In preparing the exhibition, he used a specific historical event – a visit to Brno in January 1936 by Paul Schuitema, professor at the State Academy of Art in The Hague and graphic designer, where he gave two lectures on experimental filmmaking and modern Dutch photography. He also presented a series of short experimental films. They are all connected by a diagonal that runs across time and space.

It is important to note that this diagonal cuts across the whole of Central Europe, which was considered to be the territory from the North Sea coast to the western Ukraine (part of Austrian Galicia until 1918). Similar to the Czech and Dutch avant-garde, activities between other parts of Europe could also be documented. Avant-garde initiatives such as Devětsil in Bohemia or De Stijl in Holland were initially met with rather contempt and ridicule at the local level. “The search for like-minded artists therefore required turning abroad. Individual artists began to come together through small programme magazines, which served as mouthpieces for their initiatives and as common forums for the exchange of ideas. In the 1950s, the Belgian artist Michel Seuphor retrospectively identified some thirty journals, largely originating in Central Europe in the early twentieth century, as the backbone of this forum. Among them were Pásmo (1924-1926), Disk (1923-1925) and Stavba (1922-1938) on the one hand, and De Stijl (1917-1928) and The Next Call (1923-1926) on the other,” says Hubert van den Berg.

Alongside figures of Czechoslovak Modernism such as Zdeněk Rossmann, Karel Teige, Jaromír Funke and Karel Kašpařík, the exhibition features a number of representatives of the Western European avant-garde, including Schuitema himself, Piet Zwart and Emma Andriess, and Central European renegades such as Éva Besnyő. 

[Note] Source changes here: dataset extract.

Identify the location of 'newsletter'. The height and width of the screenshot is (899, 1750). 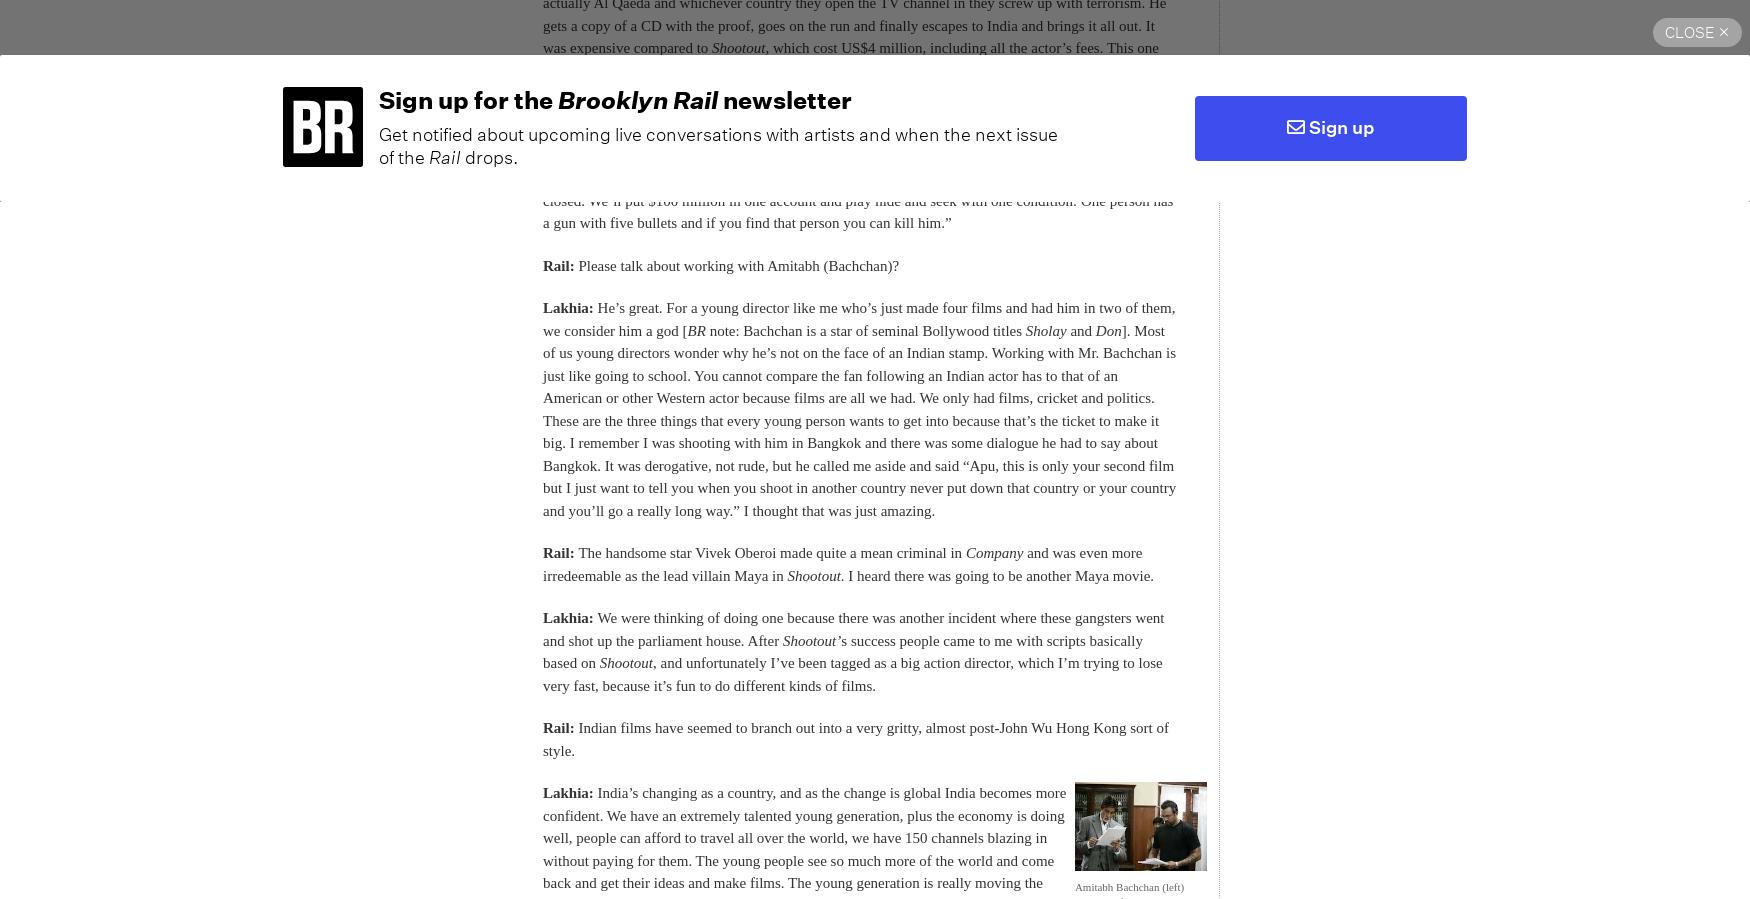
(784, 97).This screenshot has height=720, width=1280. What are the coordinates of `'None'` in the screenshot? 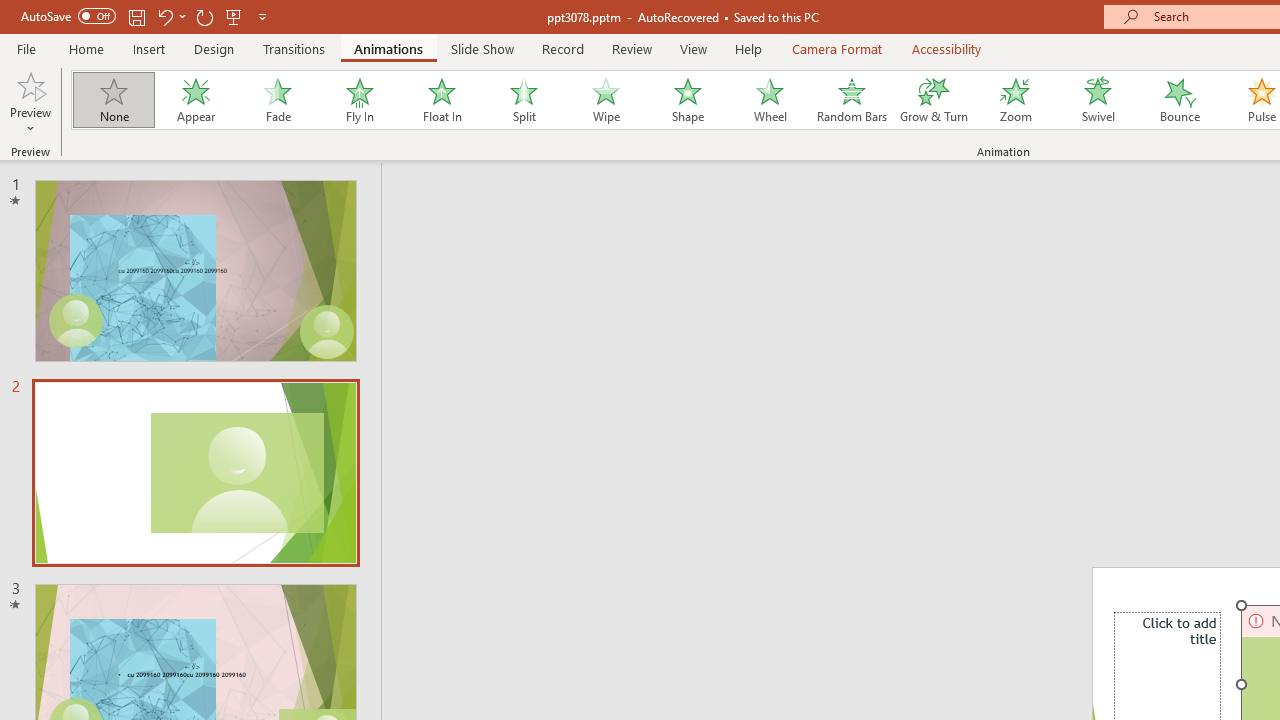 It's located at (112, 100).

The project, dedicated to the diagonal between graphic and semantic elements, is part of the year-long dramaturgical line of the Olomouc Museum of Art – Central European Forum, dedicated to the relationship between “home and the world”. The exhibition The Oblique Angle is also accompanied by a forty-eight page Czech-English collection catalogue.

ABOUT THE AUTHOR OF THE EXHIBITION

Hubert van den Berg is a Dutch philologist, literary scholar, university teacher, non-Dutch scholar and specialist in the European avant-garde. He is one of SEFOs guests – following earlier projects of the Olomouc Museum of Art prepared in cooperation with the Kassák Museum (“Fractured Times 1908-1928. Avant-Gardes in Central Europe” or “Universum. Triennial SEFO 2021”). He also represents the so-called external voice of the “modern” world. Since 2016 he has been working at Palacký University in Olomouc, where he teaches at the Department of Non-Derlandic Studies.